There are millions of children around the globe living with ADHD or Attention Deficit Hyperactivity Disorder symptoms as we speak. It’s somewhat fascinating to think how this population of children grew to such high numbers over the years, as back in the 70-80’s how were these kids treated? Most from previous generations do not recall any classmates having to take medication, or being separated from their peers for attention disorders. This leads to the great debate, “do children require medications for attention deficit challenges?”.

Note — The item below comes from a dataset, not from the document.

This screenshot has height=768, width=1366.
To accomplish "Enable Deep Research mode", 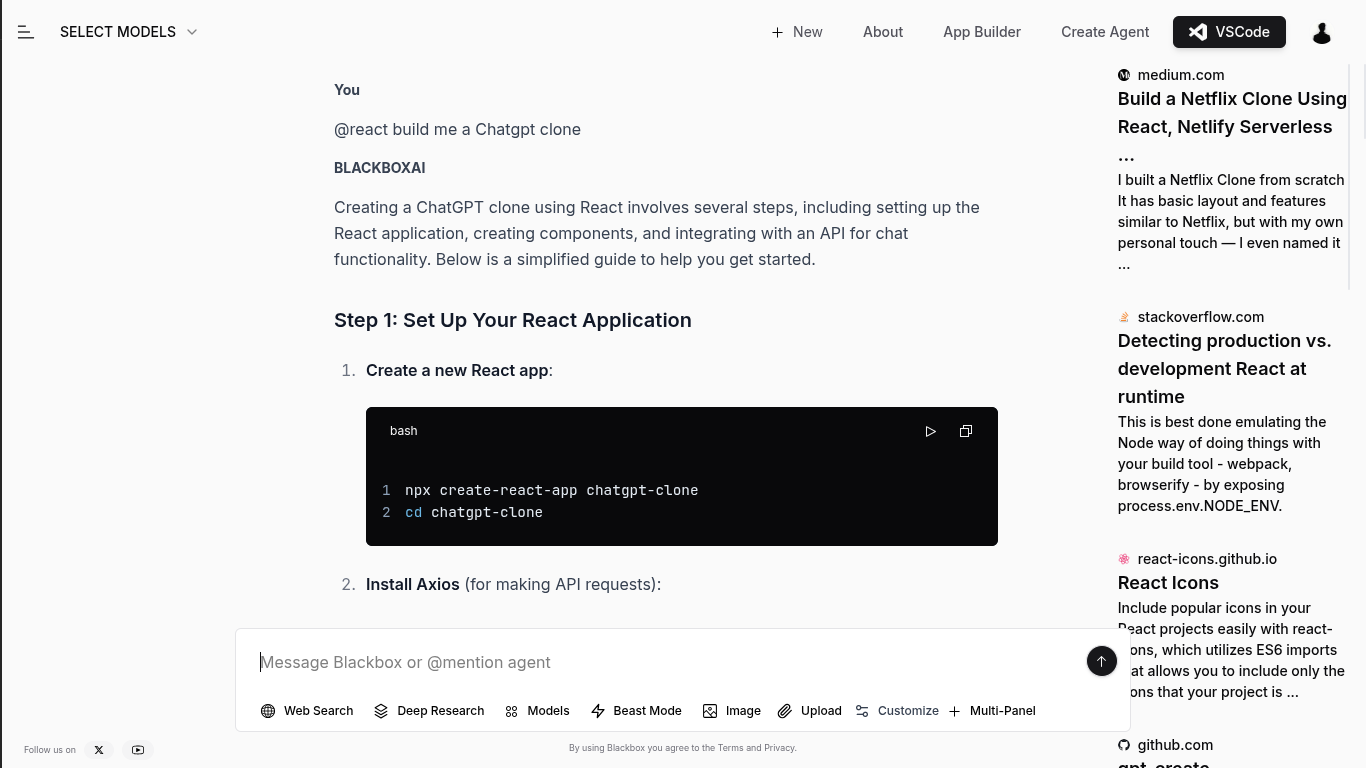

In 2019 there are millions of parents trying their best to live a very organic, healthy way and in a way that suggests not using the traditional prescription medicine route. According to US News, common ADHD medications are divided between stimulants and non stimulants. The treating physicians generally begin the patient on a trial run of the medication that they think will be most suitable for them. It’s often the stimulant type first trialed as they’re generally rather successful for most children. These drugs such as Ritalin or Adderall will need to be carefully followed as it can take a month or so to find the best dosage for the patient that doesn’t inhibit their daily routine.

The biggest issue for parents seems to be the potential side effects that their child may have to endure. For example, the stimulant medications can come with some pretty serious adverse reactions for some patients. They can increase the risk of many cardiovascular challenges, such as heart attacks, strokes, and even the possibility of cardiac arrest in patients that may have a higher probability of these ailments occurring. This is why it is absolutely imperative for the prescribing medical professional to do a thorough family history of each patient prior to dispensing any drugs for their ADHD.

There’s also the theory that many Moms and Dads just don’t want to medicate their children regardless of the condition they may be living with daily. Unless it is deemed as medically necessary, that is their right as parents. If you opt to not go with the traditional medication treatment plan, what alternative therapies can be utilized?

Some alternative changes that requires little effort on the child is for the parent to take a close look at their diet. If the child is one that perhaps doesn’t process dairy correctly, or has many sugary sodas or processed foods each day, that alone could increase their ADHD symptoms. Experts strongly advise that the parents first get a professional food sensitivity test completed, and make adjustments based on those results. Eliminate as much sugar in their diet as possible, and ensure they are getting enough rest each night.